Monday Sept. 2
Tuesday Sept. 3
Wednesday Sept. 4
Thursday Sept. 5
Friday Sept. 6
Chinese Manufacturing PMI: USD/CNH, AUD, NZD and JPY pairs, Copper, China A50, Hang Seng
China’s manufacturing sector has contracted two consecutive months, adding to the chorus of calls for a global slowdown. That said, the rate of contraction slowed in July, and if PMI is to climb back above 50, we’d expect a bout of risk-on for the session. AUD pairs are particularly sensitive to the data as they’re key trade partners, but Chinese indices and copper also make decent markets to monitor around the data’s release.
RBA Cash Rate Decision and Q3 GDP: AUD pairs, ASX200
At time of writing, the RBA rate indicator expects just an 11% chance of a 25 cut on Tuesday. This moves to 74% for a cut in October and a 115% cut (ie fully priced in) for November. This is no major surprise, given they cut by 25 bps in June and July and their August minutes provided a ‘steady as she goes’ approach, whilst emphasising external risks such as the trade war. Moreover, GDP data is out on Wednesday and they’d likely want this data on hand before easing further. Yet this still could be a high volatility event if there is a notable shift in tone with their statement.

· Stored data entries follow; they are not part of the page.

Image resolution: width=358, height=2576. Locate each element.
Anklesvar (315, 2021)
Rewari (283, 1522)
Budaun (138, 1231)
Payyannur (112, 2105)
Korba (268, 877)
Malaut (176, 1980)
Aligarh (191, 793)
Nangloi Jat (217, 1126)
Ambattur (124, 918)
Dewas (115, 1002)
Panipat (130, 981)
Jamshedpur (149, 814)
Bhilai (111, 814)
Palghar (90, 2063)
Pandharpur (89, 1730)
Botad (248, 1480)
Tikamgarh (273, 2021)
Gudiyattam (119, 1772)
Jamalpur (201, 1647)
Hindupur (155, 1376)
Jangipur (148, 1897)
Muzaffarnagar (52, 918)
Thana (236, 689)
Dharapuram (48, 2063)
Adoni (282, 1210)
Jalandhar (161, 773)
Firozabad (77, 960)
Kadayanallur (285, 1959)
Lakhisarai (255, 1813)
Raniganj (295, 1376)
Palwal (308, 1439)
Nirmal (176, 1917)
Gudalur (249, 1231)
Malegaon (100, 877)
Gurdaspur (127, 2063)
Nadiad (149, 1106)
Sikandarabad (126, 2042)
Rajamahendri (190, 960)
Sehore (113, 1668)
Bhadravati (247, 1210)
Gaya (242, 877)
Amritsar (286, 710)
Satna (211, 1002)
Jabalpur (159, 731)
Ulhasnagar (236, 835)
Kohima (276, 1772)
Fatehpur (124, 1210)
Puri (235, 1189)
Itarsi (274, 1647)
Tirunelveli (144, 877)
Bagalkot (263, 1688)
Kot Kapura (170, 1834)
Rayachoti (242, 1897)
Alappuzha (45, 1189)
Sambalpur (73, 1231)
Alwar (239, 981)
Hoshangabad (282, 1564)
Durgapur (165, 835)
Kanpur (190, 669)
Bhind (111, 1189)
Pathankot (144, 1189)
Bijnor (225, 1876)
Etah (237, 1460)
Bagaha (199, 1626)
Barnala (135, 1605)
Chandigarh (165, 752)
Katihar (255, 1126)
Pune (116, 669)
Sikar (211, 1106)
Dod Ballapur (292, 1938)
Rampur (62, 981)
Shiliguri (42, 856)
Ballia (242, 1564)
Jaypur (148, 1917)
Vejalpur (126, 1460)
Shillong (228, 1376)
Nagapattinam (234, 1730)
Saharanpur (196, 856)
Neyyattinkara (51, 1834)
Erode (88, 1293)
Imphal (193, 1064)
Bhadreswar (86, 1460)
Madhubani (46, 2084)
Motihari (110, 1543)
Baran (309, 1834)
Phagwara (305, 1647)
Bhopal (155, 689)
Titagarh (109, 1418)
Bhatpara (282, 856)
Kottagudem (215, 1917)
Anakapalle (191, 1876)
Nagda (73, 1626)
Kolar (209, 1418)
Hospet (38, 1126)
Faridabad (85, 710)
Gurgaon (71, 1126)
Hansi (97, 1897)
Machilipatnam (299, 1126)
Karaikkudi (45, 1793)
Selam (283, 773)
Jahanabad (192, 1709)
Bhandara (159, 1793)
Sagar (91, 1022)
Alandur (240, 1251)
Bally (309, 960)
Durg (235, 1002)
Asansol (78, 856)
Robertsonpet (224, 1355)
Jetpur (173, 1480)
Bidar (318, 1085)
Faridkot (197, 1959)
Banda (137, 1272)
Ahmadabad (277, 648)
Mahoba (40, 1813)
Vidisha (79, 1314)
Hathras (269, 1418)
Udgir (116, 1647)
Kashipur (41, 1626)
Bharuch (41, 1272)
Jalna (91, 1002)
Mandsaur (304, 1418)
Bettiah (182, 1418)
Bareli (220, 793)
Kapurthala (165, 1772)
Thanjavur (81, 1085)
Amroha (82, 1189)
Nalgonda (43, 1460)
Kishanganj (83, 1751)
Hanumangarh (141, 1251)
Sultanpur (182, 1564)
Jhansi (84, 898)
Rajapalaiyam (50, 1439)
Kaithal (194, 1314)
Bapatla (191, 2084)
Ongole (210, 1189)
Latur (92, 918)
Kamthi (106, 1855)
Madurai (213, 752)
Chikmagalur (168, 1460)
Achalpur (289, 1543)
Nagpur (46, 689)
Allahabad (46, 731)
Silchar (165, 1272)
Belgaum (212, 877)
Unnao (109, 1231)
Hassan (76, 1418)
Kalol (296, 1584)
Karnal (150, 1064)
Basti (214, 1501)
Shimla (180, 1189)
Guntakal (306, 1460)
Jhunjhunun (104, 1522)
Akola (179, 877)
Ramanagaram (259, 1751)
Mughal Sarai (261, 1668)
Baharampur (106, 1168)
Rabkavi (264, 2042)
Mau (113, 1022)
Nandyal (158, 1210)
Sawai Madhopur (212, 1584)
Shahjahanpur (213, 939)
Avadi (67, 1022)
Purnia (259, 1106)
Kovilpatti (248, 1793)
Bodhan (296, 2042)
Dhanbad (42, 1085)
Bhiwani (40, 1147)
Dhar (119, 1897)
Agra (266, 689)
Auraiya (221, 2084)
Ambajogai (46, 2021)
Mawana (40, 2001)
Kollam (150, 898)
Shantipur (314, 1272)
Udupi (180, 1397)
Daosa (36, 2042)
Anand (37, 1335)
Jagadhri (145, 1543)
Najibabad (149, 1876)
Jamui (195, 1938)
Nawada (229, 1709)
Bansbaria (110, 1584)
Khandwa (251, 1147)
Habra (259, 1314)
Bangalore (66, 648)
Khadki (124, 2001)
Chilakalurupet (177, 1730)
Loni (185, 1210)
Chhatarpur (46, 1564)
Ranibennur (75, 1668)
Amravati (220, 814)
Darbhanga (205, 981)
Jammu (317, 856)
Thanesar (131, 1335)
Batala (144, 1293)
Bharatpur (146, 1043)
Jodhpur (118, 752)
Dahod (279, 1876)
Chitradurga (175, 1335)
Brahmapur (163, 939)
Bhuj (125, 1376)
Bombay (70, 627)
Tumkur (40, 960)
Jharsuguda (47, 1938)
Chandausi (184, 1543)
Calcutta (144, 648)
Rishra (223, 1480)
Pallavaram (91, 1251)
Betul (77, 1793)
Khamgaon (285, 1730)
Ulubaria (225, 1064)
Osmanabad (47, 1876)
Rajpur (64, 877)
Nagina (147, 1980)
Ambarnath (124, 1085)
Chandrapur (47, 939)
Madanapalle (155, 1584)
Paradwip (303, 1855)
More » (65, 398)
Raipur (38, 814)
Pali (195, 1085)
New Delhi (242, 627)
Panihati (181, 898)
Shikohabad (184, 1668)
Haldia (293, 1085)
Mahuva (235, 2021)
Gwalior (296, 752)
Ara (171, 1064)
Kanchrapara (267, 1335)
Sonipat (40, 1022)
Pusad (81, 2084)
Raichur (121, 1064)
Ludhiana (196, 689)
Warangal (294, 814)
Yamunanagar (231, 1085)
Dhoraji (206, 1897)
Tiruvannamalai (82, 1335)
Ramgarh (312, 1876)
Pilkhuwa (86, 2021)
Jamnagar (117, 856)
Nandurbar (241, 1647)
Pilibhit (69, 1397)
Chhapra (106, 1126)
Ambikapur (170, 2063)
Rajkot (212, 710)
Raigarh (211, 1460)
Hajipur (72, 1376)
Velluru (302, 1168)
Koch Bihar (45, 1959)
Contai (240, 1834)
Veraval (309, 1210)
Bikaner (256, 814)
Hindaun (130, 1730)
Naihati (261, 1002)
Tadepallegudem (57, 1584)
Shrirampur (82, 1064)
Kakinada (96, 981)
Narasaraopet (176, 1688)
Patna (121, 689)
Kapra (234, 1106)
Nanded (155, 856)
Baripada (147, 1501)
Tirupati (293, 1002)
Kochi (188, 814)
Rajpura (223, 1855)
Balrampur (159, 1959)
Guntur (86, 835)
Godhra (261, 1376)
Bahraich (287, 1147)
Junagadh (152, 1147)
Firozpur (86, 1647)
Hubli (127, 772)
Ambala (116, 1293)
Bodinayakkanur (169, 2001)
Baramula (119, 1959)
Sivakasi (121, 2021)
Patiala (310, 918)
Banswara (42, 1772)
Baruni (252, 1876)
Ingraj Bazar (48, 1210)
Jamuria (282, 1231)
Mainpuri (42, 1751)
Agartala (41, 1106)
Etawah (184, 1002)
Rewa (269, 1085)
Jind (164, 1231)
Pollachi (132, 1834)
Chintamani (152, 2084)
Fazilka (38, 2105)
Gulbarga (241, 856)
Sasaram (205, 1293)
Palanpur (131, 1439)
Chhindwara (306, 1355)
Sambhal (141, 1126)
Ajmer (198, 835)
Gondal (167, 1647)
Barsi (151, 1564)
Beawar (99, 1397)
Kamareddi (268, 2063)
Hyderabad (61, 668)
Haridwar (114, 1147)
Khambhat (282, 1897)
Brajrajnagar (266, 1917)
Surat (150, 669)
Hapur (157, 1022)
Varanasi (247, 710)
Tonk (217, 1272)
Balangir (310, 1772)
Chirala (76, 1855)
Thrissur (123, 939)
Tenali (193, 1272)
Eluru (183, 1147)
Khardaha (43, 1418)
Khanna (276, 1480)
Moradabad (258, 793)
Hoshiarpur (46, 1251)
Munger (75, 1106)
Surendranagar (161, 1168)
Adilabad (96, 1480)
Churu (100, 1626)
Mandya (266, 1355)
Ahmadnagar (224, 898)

As for GDP, RBA expect growth to average around 2.5% this year. With Q1 GDP hitting 1.8%, it’s not off to a great start and, with ANZ expecting it to drop to 1.1% in Q2 and the consensus at 1.4%, economists seem doubtful that RBA are on track to achieve their 2019 growth target. Expect AUD to remain under pressure and bring forward easing expectation should it hit 1.3% YoY or less.
BoC Rate Decision
It’s unlikely BoC will change policy next week, given inflation remains around 2% has not ‘dipped’ as expected. Moreover, the 1-month OIS suggests less than a 20% chance of a cut at their next meeting. Still, markets suspect the next direction will be a cut, with 6-month OIS pricing in around 74% chance and a 25bps cut being bullish priced in by April next year. So we’ll keep a close eye on the statement to see if there is a dovish twist, although chances are it will reiterate their need to monitor the energy sector and the impact of ‘trade conflicts’ whilst remaining optimistic over domestic growth.
US ISM Manufacturing: USD pairs, US indices, WTI, Gold, Silver
Global PMI remain under pressure and traders are waiting to see if manufacturing PMI dips below the 50% threshold to show the sector contracting. It’s an important gauge for markets as it can lead GDP by 6-9 months, so any weakness here will translate to lower growth expectations, earnings for companies and therefor prices.
US and CA Nonfarm payroll: USD and CAD pairs, US indices, WTI, Gold, Silver
Employment is expected to soften to 155k, well below the 1-month average of 187.16 and unemployment is expected to hold steady at 3.7%. With ADP (NASDAQ:ADP) employment released on Thursday, and a 3-month correlation of 0.81, we could see NFP revised if ADP misses expectations. However, average hourly earnings may be the better read to follow as it has been trending notably higher on an annualised basis, so traders use it as an inflationary gauge (and therefor, a better read of how the Fed are likely to react). That said, as the CME FedWatch tool suggests 95.8% chance for Fed to cut 25bps in September, it’s hard to see any such data will remove this almost given event. For that, we’d need to see a solid breakthrough in trade talks which, at present, appear unlikely to appear on the horizon.
Take note that Canada release employment data alongside NFP, which places USD/CAD in the sights of the volatility crossbow. CAD/CHF and CAD/JPY are also pairs to consider, if you want to focus on the Canadian employment side of things.